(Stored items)
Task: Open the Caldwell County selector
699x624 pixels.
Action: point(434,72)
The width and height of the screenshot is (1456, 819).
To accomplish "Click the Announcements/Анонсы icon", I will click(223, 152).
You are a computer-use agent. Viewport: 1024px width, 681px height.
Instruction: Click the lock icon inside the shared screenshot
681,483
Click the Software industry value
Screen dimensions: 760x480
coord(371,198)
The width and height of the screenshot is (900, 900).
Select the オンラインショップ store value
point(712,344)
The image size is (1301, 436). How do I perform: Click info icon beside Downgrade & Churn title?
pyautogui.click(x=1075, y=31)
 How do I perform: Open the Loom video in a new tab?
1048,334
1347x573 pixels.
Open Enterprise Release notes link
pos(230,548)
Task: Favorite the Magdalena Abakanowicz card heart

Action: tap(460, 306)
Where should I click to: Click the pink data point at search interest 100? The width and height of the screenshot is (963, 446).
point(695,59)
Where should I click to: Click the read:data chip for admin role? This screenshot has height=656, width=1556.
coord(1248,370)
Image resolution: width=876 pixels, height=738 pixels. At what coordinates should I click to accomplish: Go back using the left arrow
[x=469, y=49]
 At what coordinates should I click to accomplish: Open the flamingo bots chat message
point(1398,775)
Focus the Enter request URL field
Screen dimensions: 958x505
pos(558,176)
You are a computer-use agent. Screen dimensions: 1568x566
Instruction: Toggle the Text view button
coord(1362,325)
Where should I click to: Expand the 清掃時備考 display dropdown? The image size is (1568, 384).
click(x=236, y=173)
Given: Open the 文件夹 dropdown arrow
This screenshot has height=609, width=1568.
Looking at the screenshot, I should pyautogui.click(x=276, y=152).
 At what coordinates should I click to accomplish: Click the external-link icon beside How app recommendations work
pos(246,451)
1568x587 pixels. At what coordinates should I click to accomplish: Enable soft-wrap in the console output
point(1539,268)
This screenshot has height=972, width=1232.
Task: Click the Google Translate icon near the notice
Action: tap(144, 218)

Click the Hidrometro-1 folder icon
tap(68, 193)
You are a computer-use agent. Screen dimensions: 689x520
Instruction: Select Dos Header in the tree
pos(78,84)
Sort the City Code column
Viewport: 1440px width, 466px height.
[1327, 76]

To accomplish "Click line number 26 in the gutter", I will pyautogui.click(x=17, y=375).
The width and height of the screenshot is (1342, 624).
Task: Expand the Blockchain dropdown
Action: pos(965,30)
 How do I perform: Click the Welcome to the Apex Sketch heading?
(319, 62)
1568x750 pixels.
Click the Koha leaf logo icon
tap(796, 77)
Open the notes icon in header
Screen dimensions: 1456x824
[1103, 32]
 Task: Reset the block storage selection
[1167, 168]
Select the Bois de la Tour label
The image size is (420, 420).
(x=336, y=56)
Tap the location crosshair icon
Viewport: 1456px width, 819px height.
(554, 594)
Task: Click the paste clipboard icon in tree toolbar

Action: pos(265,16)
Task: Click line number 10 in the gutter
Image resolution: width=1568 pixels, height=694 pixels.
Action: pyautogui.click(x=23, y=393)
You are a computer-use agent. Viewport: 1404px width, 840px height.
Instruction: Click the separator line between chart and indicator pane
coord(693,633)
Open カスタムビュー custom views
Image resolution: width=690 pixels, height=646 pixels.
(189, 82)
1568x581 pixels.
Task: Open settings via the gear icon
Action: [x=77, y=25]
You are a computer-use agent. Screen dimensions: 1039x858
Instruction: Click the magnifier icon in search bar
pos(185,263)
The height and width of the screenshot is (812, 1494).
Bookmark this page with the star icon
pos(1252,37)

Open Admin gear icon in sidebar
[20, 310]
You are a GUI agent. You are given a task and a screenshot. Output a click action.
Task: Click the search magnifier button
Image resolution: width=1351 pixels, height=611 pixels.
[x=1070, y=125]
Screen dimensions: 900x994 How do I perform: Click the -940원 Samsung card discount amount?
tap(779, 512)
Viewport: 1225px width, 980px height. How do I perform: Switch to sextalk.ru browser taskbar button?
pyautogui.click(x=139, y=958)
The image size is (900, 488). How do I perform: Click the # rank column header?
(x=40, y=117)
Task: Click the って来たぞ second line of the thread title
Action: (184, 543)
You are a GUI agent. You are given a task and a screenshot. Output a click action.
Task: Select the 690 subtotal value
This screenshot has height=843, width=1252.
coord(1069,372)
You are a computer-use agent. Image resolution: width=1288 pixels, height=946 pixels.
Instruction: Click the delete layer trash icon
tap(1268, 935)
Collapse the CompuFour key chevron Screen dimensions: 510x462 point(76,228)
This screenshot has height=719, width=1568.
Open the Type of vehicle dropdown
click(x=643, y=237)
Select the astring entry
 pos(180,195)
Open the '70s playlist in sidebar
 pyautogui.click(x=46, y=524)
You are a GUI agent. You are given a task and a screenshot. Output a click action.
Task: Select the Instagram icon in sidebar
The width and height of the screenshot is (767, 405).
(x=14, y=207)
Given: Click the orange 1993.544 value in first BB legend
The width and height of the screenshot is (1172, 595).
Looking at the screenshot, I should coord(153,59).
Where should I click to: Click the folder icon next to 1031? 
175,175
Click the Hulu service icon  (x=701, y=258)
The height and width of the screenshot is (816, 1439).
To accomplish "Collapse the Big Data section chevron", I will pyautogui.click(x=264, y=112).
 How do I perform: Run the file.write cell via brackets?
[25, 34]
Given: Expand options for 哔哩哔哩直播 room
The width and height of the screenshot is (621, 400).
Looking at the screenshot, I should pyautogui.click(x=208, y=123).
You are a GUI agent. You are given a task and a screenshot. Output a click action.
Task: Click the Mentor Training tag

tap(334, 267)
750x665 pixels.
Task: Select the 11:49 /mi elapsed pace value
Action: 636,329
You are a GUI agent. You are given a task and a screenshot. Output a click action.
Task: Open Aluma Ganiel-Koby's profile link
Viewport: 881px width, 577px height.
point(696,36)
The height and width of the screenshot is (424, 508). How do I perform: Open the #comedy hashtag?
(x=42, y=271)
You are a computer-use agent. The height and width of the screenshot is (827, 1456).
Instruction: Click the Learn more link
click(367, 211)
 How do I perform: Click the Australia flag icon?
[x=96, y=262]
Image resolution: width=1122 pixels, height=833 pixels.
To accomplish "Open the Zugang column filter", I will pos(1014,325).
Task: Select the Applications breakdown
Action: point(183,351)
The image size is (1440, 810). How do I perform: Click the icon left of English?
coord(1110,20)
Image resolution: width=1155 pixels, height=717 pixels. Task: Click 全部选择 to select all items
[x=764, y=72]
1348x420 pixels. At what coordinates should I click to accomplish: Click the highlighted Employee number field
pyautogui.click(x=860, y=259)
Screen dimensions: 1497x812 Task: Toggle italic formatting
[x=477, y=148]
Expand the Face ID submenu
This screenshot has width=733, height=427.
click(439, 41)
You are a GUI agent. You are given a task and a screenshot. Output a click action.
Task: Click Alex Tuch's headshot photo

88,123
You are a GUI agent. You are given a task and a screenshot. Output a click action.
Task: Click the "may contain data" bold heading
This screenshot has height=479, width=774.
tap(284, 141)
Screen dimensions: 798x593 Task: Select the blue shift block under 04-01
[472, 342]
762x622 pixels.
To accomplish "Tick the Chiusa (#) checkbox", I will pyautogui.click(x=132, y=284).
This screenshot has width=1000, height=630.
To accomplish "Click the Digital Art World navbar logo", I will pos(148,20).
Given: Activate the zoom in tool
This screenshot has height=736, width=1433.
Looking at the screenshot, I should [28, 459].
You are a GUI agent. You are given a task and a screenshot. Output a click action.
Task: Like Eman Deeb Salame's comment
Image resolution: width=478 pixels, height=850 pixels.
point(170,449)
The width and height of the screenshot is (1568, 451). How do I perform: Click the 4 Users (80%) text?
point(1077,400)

WORK ORDER —
Keep every word the same and copy out all of the entries.

SOLUTION TO THIS EXERCISE —
Task: Open the Caldwell County selector
699x624 pixels.
Action: point(434,72)
The width and height of the screenshot is (1456, 819).
To accomplish "Click the Announcements/Анонсы icon", I will click(223, 152).
You are a computer-use agent. Viewport: 1024px width, 681px height.
Instruction: Click the lock icon inside the shared screenshot
681,483
Click the Software industry value
Screen dimensions: 760x480
coord(371,198)
The width and height of the screenshot is (900, 900).
Select the オンラインショップ store value
point(712,344)
The image size is (1301, 436). How do I perform: Click info icon beside Downgrade & Churn title?
pyautogui.click(x=1075, y=31)
 How do I perform: Open the Loom video in a new tab?
1048,334
1347x573 pixels.
Open Enterprise Release notes link
pos(230,548)
Task: Favorite the Magdalena Abakanowicz card heart

Action: tap(460, 306)
Where should I click to: Click the pink data point at search interest 100? The width and height of the screenshot is (963, 446).
point(695,59)
Where should I click to: Click the read:data chip for admin role? This screenshot has height=656, width=1556.
coord(1248,370)
Image resolution: width=876 pixels, height=738 pixels. At what coordinates should I click to accomplish: Go back using the left arrow
[x=469, y=49]
 At what coordinates should I click to accomplish: Open the flamingo bots chat message
point(1398,775)
Focus the Enter request URL field
Screen dimensions: 958x505
pos(558,176)
You are a computer-use agent. Screen dimensions: 1568x566
Instruction: Toggle the Text view button
coord(1362,325)
Where should I click to: Expand the 清掃時備考 display dropdown? The image size is (1568, 384).
click(x=236, y=173)
Given: Open the 文件夹 dropdown arrow
This screenshot has height=609, width=1568.
Looking at the screenshot, I should pyautogui.click(x=276, y=152).
 At what coordinates should I click to accomplish: Click the external-link icon beside How app recommendations work
pos(246,451)
1568x587 pixels. At what coordinates should I click to accomplish: Enable soft-wrap in the console output
point(1539,268)
This screenshot has height=972, width=1232.
Task: Click the Google Translate icon near the notice
Action: tap(144, 218)

Click the Hidrometro-1 folder icon
tap(68, 193)
You are a computer-use agent. Screen dimensions: 689x520
Instruction: Select Dos Header in the tree
pos(78,84)
Sort the City Code column
Viewport: 1440px width, 466px height.
[1327, 76]

To accomplish "Click line number 26 in the gutter", I will pyautogui.click(x=17, y=375).
The width and height of the screenshot is (1342, 624).
Task: Expand the Blockchain dropdown
Action: pos(965,30)
 How do I perform: Click the Welcome to the Apex Sketch heading?
(319, 62)
1568x750 pixels.
Click the Koha leaf logo icon
tap(796, 77)
Open the notes icon in header
Screen dimensions: 1456x824
[1103, 32]
 Task: Reset the block storage selection
[1167, 168]
Select the Bois de la Tour label
The image size is (420, 420).
(x=336, y=56)
Tap the location crosshair icon
Viewport: 1456px width, 819px height.
(554, 594)
Task: Click the paste clipboard icon in tree toolbar

Action: pos(265,16)
Task: Click line number 10 in the gutter
Image resolution: width=1568 pixels, height=694 pixels.
Action: pyautogui.click(x=23, y=393)
You are a computer-use agent. Viewport: 1404px width, 840px height.
Instruction: Click the separator line between chart and indicator pane
coord(693,633)
Open カスタムビュー custom views
Image resolution: width=690 pixels, height=646 pixels.
(189, 82)
1568x581 pixels.
Task: Open settings via the gear icon
Action: [x=77, y=25]
You are a computer-use agent. Screen dimensions: 1039x858
Instruction: Click the magnifier icon in search bar
pos(185,263)
The height and width of the screenshot is (812, 1494).
Bookmark this page with the star icon
pos(1252,37)

Open Admin gear icon in sidebar
[20, 310]
You are a GUI agent. You are given a task and a screenshot. Output a click action.
Task: Click the search magnifier button
Image resolution: width=1351 pixels, height=611 pixels.
[x=1070, y=125]
Screen dimensions: 900x994 How do I perform: Click the -940원 Samsung card discount amount?
tap(779, 512)
Viewport: 1225px width, 980px height. How do I perform: Switch to sextalk.ru browser taskbar button?
pyautogui.click(x=139, y=958)
The image size is (900, 488). How do I perform: Click the # rank column header?
(x=40, y=117)
Task: Click the って来たぞ second line of the thread title
Action: (184, 543)
You are a GUI agent. You are given a task and a screenshot. Output a click action.
Task: Select the 690 subtotal value
This screenshot has height=843, width=1252.
coord(1069,372)
You are a computer-use agent. Image resolution: width=1288 pixels, height=946 pixels.
Instruction: Click the delete layer trash icon
tap(1268, 935)
Collapse the CompuFour key chevron Screen dimensions: 510x462 point(76,228)
This screenshot has height=719, width=1568.
Open the Type of vehicle dropdown
click(x=643, y=237)
Select the astring entry
 pos(180,195)
Open the '70s playlist in sidebar
 pyautogui.click(x=46, y=524)
You are a GUI agent. You are given a task and a screenshot. Output a click action.
Task: Select the Instagram icon in sidebar
The width and height of the screenshot is (767, 405).
(x=14, y=207)
Given: Click the orange 1993.544 value in first BB legend
The width and height of the screenshot is (1172, 595).
Looking at the screenshot, I should coord(153,59).
Where should I click to: Click the folder icon next to 1031? 
175,175
Click the Hulu service icon  (x=701, y=258)
The height and width of the screenshot is (816, 1439).
To accomplish "Collapse the Big Data section chevron", I will pyautogui.click(x=264, y=112).
 How do I perform: Run the file.write cell via brackets?
[25, 34]
Given: Expand options for 哔哩哔哩直播 room
The width and height of the screenshot is (621, 400).
Looking at the screenshot, I should pyautogui.click(x=208, y=123).
You are a GUI agent. You are given a task and a screenshot. Output a click action.
Task: Click the Mentor Training tag

tap(334, 267)
750x665 pixels.
Task: Select the 11:49 /mi elapsed pace value
Action: 636,329
You are a GUI agent. You are given a task and a screenshot. Output a click action.
Task: Open Aluma Ganiel-Koby's profile link
Viewport: 881px width, 577px height.
point(696,36)
The height and width of the screenshot is (424, 508). How do I perform: Open the #comedy hashtag?
(x=42, y=271)
You are a computer-use agent. The height and width of the screenshot is (827, 1456).
Instruction: Click the Learn more link
click(367, 211)
 How do I perform: Click the Australia flag icon?
[x=96, y=262]
Image resolution: width=1122 pixels, height=833 pixels.
To accomplish "Open the Zugang column filter", I will pos(1014,325).
Task: Select the Applications breakdown
Action: point(183,351)
The image size is (1440, 810). How do I perform: Click the icon left of English?
coord(1110,20)
Image resolution: width=1155 pixels, height=717 pixels. Task: Click 全部选择 to select all items
[x=764, y=72]
1348x420 pixels. At what coordinates should I click to accomplish: Click the highlighted Employee number field
pyautogui.click(x=860, y=259)
Screen dimensions: 1497x812 Task: Toggle italic formatting
[x=477, y=148]
Expand the Face ID submenu
This screenshot has width=733, height=427.
click(439, 41)
You are a GUI agent. You are given a task and a screenshot. Output a click action.
Task: Click Alex Tuch's headshot photo

88,123
You are a GUI agent. You are given a task and a screenshot. Output a click action.
Task: Click the "may contain data" bold heading
This screenshot has height=479, width=774.
tap(284, 141)
Screen dimensions: 798x593 Task: Select the blue shift block under 04-01
[472, 342]
762x622 pixels.
To accomplish "Tick the Chiusa (#) checkbox", I will pyautogui.click(x=132, y=284).
This screenshot has width=1000, height=630.
To accomplish "Click the Digital Art World navbar logo", I will pos(148,20).
Given: Activate the zoom in tool
This screenshot has height=736, width=1433.
Looking at the screenshot, I should [28, 459].
You are a GUI agent. You are given a task and a screenshot. Output a click action.
Task: Like Eman Deeb Salame's comment
Image resolution: width=478 pixels, height=850 pixels.
point(170,449)
The width and height of the screenshot is (1568, 451). How do I perform: Click the 4 Users (80%) text?
point(1077,400)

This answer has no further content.